I am impressed, too, because of how much she reminds me . . . of me.

My teenage resume was chock full of weirdness. “Drum major of the marching band, sometimes section leader of the alto saxophones. Serial dater of the percussion section. Professional bookshelver at the public library. Poetry writer.”

I had a white girl afro of poodle-like proportions and I wore that baby in true, poufed-up ’80s flair.

©Nicole Jankowski

For godsake, for all of middle school I wore a lip bumper. (Don’t even google that shit. It was tragic.)

My first kiss went a little something like this: “Oh. Wait. Dude. Let me just—here. SLUUURRRP. I’ll put this on the table and let me just clear out some of this excessive saliva. Right. Now I’m ready. Where do we put our tongues?”

I had what the French call a certain je ne sais quoi. And like the dorky kid that I was, I spoke French at inappropriate times back then, so I feel qualified to make that self-diagnosis.

Watching my daughter spin her Rick Astley cover on her brother’s recorder made me worry, sure. But it also made me feel something akin to pride.

And so, in light of all of this, for all that I remember and all that I am reliving again, through my own children, I thought it would be nice to take a minute to raise the roof for the weird kids.

Here’s to the quirky kids, the weirdos, the nerds, the dorks and the classroom geeks.

Here’s to the ones who raise their hands because they always know the answers. Who pump their fist when the teacher hands back the math tests, who stay late at school for Reading Club.

Here’s to the 15-year-old boys who doodle pictures of Pokemon in their notebooks and create secret handshakes with their 9-year-old neighbor in their backyard forts.
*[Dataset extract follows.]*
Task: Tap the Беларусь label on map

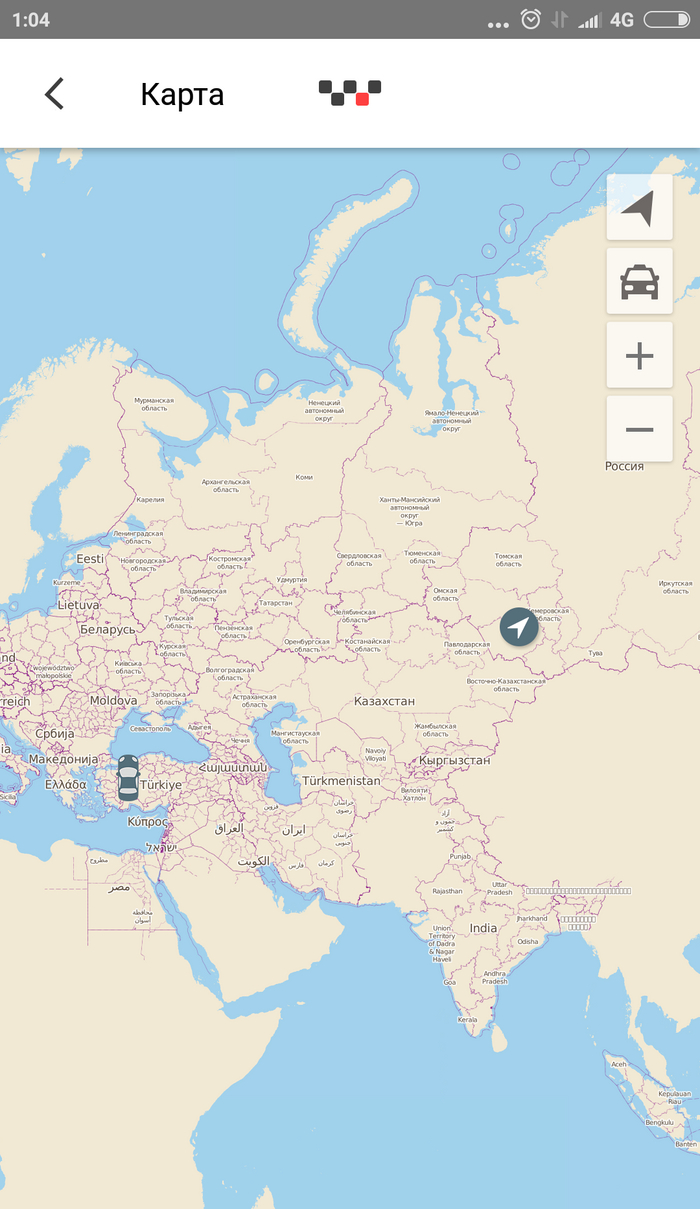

Here’s to the emo chick in the back row with the black fishnets and the spiky hair. At least I think it’s a chick. Everyone is afraid to ask.
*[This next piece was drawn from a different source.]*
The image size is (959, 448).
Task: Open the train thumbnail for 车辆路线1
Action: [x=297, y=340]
Here’s to the percussion section of the high school marching band, all of them. Ahem. You boys have a special place in my heart. (Under the bleachers, after the football game, over the bra only—what kind of girl do you think I am?).

Here’s to the kids on the Debate Team and the Forensics Team and the made-up-last-night Hello Kitty Slash Brad Pitt Fan Club.

Here’s to the boy in the all-girls choir who sings show tunes in the hallway after social studies.

Here’s to the kid who built a scaled model of Jamestown in his basement last summer and did a PowerPoint for the class on the first day of school for extra credit.

But now that I am on the other side or things, above all, here’s to the moms.

Here’s to the mom who holds her head high while her son carries his naked Barbie doll with him every school day all through third grade because he says she looks just like Grandma.

Here’s to the mom sitting in the bleachers after the crowd has gone home and the track meet is over, because there is still a runner on the track. And her daughter is only on lap 3.

Here’s to the mom who bites her tongue when her sixteen year old daughter dyes her hair jet black or lines her eyes with purple liner.

Here’s to the mom whose garage is filled with skateboards or failed science experiments or a punk rock band.

Here’s to the mom who wonders Why me? while her son lugs a bass drum up the stairs, but only reminds him quietly of her polished hardwood floors as she holds open the door and then makes herself a martini.

Here’s to the mom who drives two hours to chess camp, just to watch her daughter get beaten by a Bobby Fischer wannabe in an “I Make All The Right Moves” t-shirt.

Here’s to the mom who tells her son to just be himself, who picks him up early from school for ice cream therapy when he calls her from the bathroom in tears. The mom who knew her boy was different from the moment she laid her eyes on his beautiful face and loved him more fiercely for that very reason.

Three cheers for all of you—for me, for my daughter. For us.

Cheers to those of us that march to our own beat, for those that play the game with their own rules. We might be dying of heat exhaustion from our place inside the mascot’s costume, but at least we got into the varsity football game for free, mothatrucka. Booyaaaah. (Nerdy kids say things like that, really).

I know that life without a “quirky” child might be a hell of a lot easier.

But, I promise you this: it would never be as fun.